Records shown
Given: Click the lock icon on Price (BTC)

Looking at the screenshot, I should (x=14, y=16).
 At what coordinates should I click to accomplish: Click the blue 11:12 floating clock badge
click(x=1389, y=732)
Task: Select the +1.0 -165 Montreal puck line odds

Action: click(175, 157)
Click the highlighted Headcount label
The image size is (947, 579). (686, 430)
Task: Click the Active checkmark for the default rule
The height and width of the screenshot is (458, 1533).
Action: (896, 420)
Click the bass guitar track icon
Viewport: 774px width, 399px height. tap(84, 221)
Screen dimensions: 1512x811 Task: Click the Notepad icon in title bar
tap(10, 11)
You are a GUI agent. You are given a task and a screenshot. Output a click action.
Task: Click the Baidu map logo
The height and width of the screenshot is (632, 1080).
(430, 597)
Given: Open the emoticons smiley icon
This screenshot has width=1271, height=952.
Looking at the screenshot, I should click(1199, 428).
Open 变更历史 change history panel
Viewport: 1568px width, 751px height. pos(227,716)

Task directions
All lines above should be output verbatim.

Expected answer
Given: Click the lock icon on Price (BTC)

Looking at the screenshot, I should (x=14, y=16).
 At what coordinates should I click to accomplish: Click the blue 11:12 floating clock badge
click(x=1389, y=732)
Task: Select the +1.0 -165 Montreal puck line odds

Action: click(175, 157)
Click the highlighted Headcount label
The image size is (947, 579). (686, 430)
Task: Click the Active checkmark for the default rule
The height and width of the screenshot is (458, 1533).
Action: (896, 420)
Click the bass guitar track icon
Viewport: 774px width, 399px height. tap(84, 221)
Screen dimensions: 1512x811 Task: Click the Notepad icon in title bar
tap(10, 11)
You are a GUI agent. You are given a task and a screenshot. Output a click action.
Task: Click the Baidu map logo
The height and width of the screenshot is (632, 1080).
(430, 597)
Given: Open the emoticons smiley icon
This screenshot has width=1271, height=952.
Looking at the screenshot, I should click(1199, 428).
Open 变更历史 change history panel
Viewport: 1568px width, 751px height. pos(227,716)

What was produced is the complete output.